The reliability of memory in the courtroom, especially in rape cases, has been a subject of debate for some time. In 1994, for instance, a Southern California father was the first to successfully sue two therapists for implanting false memories through a type of therapy, recovered memory therapy, that he sexually assaulted his daughter. The debate has intensified in recent years because of the Cosby accusations, rising awareness of sexual assaults in the military, and the alleged, but disproven gang rape of a female freshman at the University of Virginia, as reported by Rolling Stone magazine.

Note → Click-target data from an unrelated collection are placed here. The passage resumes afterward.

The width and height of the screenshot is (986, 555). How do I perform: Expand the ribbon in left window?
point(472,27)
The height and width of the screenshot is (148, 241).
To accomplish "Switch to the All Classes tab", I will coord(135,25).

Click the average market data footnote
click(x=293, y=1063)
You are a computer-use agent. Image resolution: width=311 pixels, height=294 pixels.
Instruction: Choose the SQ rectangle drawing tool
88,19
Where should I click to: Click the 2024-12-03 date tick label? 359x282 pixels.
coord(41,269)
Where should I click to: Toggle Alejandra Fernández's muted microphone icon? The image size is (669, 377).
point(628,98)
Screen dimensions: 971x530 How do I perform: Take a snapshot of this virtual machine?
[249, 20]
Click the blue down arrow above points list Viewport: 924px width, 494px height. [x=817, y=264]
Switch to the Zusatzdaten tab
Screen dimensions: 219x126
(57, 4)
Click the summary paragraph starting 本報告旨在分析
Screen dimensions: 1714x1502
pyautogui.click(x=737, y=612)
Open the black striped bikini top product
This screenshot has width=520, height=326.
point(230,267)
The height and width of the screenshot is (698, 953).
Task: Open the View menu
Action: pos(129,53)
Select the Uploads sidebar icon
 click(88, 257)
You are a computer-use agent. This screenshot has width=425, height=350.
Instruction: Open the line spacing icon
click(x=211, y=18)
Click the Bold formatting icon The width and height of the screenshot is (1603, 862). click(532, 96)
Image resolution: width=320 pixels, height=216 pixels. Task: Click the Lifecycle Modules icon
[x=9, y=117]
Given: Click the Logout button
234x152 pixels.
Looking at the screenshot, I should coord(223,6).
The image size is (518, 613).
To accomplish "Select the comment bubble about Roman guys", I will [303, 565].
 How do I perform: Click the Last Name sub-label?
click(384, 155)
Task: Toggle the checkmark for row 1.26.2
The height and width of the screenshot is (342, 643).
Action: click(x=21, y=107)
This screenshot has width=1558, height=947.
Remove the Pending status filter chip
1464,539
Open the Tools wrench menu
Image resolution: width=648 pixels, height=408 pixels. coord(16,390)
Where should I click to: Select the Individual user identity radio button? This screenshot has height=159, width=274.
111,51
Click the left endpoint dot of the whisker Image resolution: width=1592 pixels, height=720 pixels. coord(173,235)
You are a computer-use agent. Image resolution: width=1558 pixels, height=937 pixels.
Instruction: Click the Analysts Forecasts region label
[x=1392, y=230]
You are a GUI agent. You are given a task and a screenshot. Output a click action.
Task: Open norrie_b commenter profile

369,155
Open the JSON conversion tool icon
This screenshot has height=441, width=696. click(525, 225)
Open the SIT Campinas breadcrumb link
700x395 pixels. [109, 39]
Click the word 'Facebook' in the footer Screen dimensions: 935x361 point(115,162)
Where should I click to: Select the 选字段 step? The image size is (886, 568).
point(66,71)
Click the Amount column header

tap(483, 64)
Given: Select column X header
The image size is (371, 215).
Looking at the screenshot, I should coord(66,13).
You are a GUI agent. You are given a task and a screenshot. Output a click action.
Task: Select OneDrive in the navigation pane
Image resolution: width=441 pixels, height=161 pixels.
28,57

The testimonies of dozens of women who have accused Cosby of rape have inspired several states to pass legislation that extended or lifted the statute of limitations. The laws were significant since only an estimated 344 out of 1,000 rapes are reported to police. But when California lifted its statute of limitations in September, opponents of the law said the span of time the law allows could lead to more wrongful convictions. They were concerned about the reconstruction of events using fallible evidence, such as witness testimony.
But a Washington Post analysis of relevant research found that while victims’ memories of a rape might be hazy, they are rarely false. False allegations make up between 2 to 10 percent of assault cases reported to police, according to a 2010 peer-reviewed study published in the journal Violence Against Women, which the Post cited.
Ms. Ashcroft, the law professor and former prosecutor, says it’s up to O’Neill to decide, then, how much testimony he will allow. Either way, however, the motion is a preview of Cosby’s defense.
“This is the direction the defense is going to go with this case: time has deteriorated the memories of any of these potential witnesses,” she says.